Extracted records:
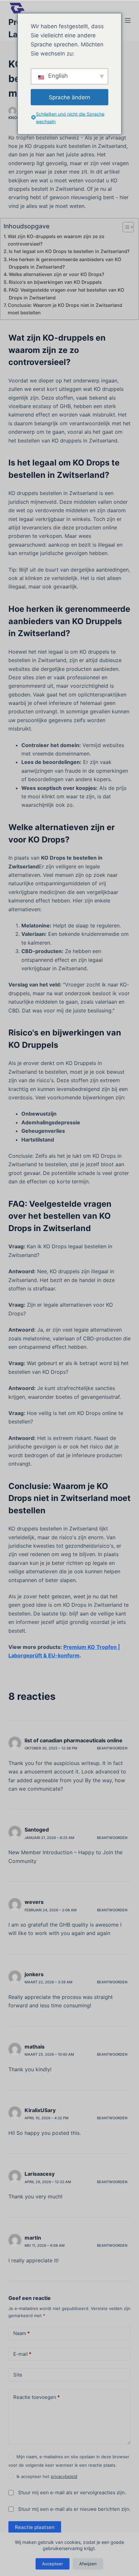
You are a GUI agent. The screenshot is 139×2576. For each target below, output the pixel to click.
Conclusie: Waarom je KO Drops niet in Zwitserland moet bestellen (65, 308)
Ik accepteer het (46, 2476)
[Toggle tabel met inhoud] (125, 227)
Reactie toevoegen (36, 2397)
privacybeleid (64, 2476)
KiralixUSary (40, 2110)
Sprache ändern (69, 97)
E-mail (22, 2354)
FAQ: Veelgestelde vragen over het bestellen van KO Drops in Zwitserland (66, 293)
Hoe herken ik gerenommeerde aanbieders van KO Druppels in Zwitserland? (65, 263)
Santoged (37, 1829)
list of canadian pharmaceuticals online (74, 1740)
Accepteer (52, 2563)
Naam (21, 2333)
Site (17, 2375)
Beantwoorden (112, 1748)
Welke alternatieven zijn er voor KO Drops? (56, 274)
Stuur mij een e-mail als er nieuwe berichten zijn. (74, 2509)
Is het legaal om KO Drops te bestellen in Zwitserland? (69, 251)
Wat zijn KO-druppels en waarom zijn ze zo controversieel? (56, 240)
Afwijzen (88, 2563)
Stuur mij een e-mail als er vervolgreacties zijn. (72, 2492)
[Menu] (128, 20)
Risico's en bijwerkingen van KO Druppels (55, 282)
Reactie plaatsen (35, 2527)
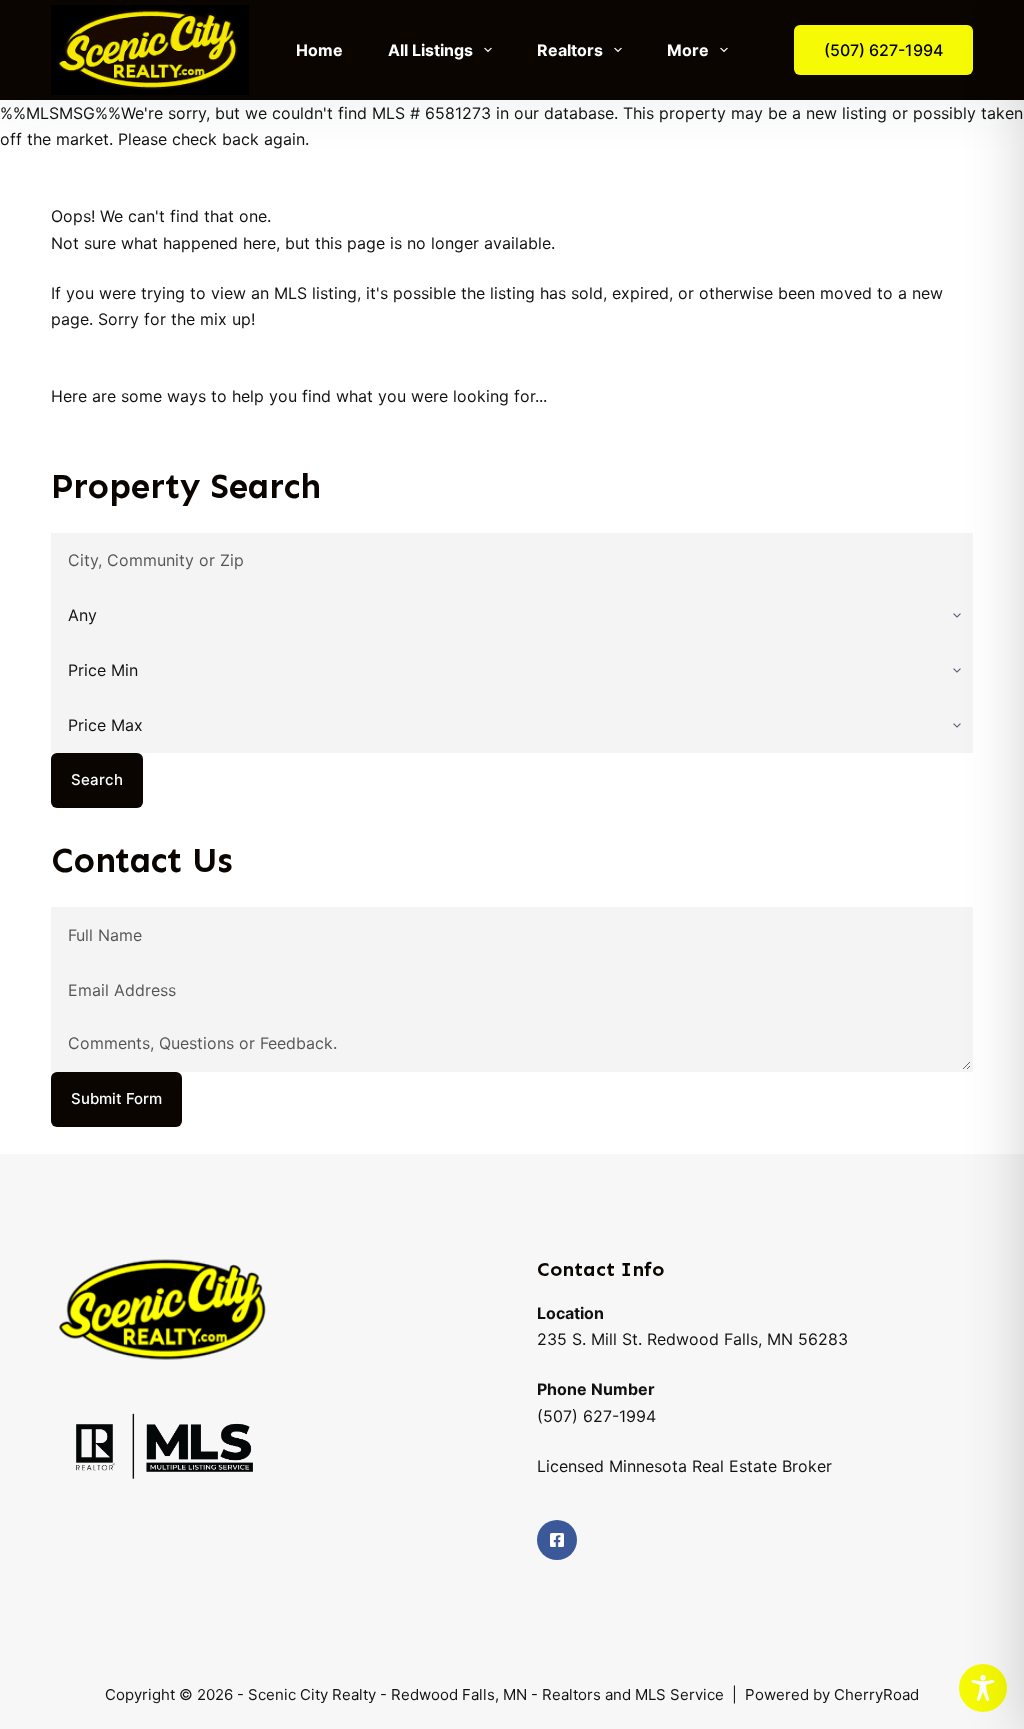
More (688, 50)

§ Problem details
Could you retype all the entries exactly, skipping the pictures?

§ Reply
You are a GUI agent. The screenshot is 139×2576. For each target below, output the pixel to click.
Conclusie: Waarom je KO Drops niet in Zwitserland moet bestellen (65, 308)
Ik accepteer het (46, 2476)
[Toggle tabel met inhoud] (125, 227)
Reactie toevoegen (36, 2397)
privacybeleid (64, 2476)
KiralixUSary (40, 2110)
Sprache ändern (69, 97)
E-mail (22, 2354)
FAQ: Veelgestelde vragen over het bestellen van KO Drops in Zwitserland (66, 293)
Hoe herken ik gerenommeerde aanbieders van KO Druppels in Zwitserland? (65, 263)
Santoged (37, 1829)
list of canadian pharmaceuticals online (74, 1740)
Accepteer (52, 2563)
Naam (21, 2333)
Site (17, 2375)
Beantwoorden (112, 1748)
Welke alternatieven zijn er voor KO Drops? (56, 274)
Stuur mij een e-mail als er nieuwe berichten zijn. (74, 2509)
Is het legaal om KO Drops te bestellen in Zwitserland? (69, 251)
Wat zijn KO-druppels en waarom zijn ze zo controversieel? (56, 240)
Afwijzen (88, 2563)
Stuur mij een e-mail als er vervolgreacties zijn. (72, 2492)
[Menu] (128, 20)
Risico's en bijwerkingen van KO Druppels (55, 282)
Reactie plaatsen (35, 2527)
More (688, 50)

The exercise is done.